Task goal: Every line holding the string "beside" is to be copied from the entries below.

Provided entries:
┄┄┄┄┄┄┄┄┄┄┄┄┄┄┄┄┄┄┄┄

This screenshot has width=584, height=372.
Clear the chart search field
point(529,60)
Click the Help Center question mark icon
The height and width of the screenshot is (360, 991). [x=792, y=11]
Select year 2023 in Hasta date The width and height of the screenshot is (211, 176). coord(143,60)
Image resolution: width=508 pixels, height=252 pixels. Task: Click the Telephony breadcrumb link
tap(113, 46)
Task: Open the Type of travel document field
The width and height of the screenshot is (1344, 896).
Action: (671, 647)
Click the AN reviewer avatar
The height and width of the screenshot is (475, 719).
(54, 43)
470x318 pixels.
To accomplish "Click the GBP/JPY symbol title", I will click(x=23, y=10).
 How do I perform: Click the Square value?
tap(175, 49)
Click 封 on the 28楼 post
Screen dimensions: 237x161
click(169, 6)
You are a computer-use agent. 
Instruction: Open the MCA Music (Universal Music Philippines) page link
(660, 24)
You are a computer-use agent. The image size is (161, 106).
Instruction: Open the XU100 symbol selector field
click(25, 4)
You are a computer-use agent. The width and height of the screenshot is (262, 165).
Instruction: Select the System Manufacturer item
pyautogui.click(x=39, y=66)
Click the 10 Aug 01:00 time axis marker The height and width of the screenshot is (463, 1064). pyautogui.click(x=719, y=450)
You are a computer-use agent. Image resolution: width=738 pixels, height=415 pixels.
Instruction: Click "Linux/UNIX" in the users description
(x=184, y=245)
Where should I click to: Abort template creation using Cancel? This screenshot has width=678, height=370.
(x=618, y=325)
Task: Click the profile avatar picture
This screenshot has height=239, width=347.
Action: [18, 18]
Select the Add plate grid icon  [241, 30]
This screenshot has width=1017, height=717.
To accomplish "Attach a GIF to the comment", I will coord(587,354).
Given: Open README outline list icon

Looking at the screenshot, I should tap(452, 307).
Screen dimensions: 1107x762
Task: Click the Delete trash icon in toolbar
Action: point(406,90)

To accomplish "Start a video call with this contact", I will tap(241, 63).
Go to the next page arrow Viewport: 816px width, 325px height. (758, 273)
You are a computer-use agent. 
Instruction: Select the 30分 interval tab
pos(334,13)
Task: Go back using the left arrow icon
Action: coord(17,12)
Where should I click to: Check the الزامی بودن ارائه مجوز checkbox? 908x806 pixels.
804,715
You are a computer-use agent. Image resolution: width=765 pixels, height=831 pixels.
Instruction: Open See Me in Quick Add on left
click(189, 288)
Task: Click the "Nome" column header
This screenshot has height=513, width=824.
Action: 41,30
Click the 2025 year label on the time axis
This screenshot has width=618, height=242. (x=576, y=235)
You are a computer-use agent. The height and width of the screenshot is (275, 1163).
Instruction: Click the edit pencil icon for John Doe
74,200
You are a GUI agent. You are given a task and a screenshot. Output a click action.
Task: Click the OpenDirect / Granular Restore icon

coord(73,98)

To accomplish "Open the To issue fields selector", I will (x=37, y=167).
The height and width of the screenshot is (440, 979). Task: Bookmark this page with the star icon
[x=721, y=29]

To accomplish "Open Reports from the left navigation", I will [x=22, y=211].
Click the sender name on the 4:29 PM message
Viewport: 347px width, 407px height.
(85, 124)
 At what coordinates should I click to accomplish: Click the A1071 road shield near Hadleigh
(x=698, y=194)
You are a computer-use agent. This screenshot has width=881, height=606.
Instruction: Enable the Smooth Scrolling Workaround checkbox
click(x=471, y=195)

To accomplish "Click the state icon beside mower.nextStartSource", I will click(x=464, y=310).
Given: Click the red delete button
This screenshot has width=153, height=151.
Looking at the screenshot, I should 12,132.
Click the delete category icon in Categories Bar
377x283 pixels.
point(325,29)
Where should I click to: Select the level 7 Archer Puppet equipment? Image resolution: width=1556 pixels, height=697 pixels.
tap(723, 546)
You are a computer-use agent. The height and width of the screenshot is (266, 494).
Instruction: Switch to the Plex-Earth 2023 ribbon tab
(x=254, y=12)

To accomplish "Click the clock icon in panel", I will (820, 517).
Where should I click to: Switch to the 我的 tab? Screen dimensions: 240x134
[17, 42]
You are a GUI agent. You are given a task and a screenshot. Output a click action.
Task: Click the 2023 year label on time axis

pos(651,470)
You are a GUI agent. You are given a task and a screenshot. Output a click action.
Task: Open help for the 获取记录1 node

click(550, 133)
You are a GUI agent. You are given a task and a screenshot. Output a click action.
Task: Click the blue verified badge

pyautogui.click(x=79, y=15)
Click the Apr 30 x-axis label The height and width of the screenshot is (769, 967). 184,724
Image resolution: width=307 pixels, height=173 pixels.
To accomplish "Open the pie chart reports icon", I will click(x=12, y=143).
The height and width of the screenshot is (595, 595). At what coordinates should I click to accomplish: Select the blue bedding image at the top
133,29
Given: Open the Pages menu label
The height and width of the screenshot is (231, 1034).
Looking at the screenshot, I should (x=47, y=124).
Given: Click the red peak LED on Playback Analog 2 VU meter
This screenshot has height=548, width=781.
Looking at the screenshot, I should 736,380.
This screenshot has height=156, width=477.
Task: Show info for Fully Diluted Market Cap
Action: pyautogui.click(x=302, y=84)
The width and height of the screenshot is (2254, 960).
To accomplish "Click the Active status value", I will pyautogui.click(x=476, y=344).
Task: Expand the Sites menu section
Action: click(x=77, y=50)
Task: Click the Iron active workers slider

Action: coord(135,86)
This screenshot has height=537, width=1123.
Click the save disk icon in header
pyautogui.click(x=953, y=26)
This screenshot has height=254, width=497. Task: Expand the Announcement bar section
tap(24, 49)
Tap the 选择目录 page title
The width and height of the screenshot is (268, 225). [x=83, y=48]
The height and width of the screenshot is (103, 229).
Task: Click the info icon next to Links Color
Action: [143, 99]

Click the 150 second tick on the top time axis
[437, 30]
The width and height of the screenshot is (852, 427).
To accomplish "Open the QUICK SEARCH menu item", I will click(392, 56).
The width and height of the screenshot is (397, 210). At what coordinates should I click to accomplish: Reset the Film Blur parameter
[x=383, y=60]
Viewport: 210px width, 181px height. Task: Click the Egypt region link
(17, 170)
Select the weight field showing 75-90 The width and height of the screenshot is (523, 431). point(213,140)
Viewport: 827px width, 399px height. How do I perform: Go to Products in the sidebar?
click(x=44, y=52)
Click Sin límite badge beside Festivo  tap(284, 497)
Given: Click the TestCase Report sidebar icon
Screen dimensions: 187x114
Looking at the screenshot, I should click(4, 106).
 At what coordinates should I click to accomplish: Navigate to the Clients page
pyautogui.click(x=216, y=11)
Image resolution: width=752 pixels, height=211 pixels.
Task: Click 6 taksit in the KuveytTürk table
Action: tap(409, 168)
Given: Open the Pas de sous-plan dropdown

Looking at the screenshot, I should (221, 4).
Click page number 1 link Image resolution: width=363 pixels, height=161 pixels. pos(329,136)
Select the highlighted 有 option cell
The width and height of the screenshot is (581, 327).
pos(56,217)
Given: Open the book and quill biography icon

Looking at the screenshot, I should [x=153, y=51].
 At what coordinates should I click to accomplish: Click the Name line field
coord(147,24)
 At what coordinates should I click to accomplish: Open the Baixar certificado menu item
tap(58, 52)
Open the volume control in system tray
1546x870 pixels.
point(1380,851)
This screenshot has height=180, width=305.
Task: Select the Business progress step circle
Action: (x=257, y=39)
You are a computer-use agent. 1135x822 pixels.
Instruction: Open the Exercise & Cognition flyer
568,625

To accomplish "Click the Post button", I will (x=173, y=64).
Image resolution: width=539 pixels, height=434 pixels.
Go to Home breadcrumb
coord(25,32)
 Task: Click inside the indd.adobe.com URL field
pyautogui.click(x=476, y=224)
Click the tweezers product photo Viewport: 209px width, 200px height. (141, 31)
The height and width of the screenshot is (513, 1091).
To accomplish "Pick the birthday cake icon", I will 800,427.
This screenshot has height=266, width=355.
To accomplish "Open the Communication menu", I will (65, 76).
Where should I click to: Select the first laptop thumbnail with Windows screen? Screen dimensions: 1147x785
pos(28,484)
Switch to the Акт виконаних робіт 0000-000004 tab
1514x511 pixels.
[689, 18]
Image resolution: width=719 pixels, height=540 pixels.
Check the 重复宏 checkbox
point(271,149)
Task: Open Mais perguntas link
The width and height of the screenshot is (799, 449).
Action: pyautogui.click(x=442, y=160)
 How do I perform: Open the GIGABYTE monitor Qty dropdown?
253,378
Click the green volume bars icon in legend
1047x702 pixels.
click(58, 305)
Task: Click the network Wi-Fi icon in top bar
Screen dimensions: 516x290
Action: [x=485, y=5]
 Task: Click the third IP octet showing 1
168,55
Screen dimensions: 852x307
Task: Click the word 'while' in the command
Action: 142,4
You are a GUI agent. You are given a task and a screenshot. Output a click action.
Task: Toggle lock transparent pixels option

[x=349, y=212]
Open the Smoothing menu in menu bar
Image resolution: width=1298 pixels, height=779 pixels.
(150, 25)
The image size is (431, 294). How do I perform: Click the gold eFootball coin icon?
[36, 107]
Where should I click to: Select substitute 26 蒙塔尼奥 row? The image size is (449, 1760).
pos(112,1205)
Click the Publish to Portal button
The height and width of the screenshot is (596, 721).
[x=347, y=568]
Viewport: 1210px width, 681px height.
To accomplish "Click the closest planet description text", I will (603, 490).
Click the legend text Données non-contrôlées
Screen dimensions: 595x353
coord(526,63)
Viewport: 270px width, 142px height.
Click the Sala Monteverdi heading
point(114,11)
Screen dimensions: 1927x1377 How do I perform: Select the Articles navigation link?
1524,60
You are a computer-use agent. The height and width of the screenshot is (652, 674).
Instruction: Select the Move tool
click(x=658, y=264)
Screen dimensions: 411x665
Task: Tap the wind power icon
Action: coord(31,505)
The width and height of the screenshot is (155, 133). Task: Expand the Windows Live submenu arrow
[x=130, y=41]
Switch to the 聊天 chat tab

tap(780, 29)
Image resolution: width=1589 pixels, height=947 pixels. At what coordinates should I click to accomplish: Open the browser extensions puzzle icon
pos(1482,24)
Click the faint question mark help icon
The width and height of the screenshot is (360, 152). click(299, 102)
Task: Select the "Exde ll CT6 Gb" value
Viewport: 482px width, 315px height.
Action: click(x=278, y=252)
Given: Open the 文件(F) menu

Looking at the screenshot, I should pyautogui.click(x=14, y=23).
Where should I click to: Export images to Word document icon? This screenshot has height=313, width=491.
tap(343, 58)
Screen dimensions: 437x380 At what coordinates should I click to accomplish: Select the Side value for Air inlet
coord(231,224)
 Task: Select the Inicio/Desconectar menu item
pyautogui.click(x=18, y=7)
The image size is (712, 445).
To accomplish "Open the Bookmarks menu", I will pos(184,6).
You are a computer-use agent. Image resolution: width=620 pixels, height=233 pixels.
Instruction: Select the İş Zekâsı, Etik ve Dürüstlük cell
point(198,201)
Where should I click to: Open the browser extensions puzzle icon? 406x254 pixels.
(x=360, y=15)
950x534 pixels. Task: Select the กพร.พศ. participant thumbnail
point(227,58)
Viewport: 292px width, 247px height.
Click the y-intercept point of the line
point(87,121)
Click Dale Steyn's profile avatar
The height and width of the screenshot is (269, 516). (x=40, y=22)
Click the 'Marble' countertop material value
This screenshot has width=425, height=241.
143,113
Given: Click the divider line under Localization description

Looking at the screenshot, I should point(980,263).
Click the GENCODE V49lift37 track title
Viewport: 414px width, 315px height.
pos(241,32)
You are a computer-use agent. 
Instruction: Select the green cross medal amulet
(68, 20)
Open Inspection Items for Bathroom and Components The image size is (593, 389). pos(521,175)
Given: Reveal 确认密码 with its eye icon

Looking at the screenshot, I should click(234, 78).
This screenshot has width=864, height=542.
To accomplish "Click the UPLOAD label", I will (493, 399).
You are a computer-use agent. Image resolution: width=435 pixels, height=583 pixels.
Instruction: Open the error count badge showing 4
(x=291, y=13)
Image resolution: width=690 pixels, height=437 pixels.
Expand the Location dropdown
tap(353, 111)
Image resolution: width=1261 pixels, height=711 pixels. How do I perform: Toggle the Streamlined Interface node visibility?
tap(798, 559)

┄┄┄┄┄┄┄┄┄┄┄┄┄┄┄┄┄┄┄┄

Output for this exercise:
To accomplish "Click the state icon beside mower.nextStartSource", I will click(x=464, y=310).
Click Sin límite badge beside Festivo  tap(284, 497)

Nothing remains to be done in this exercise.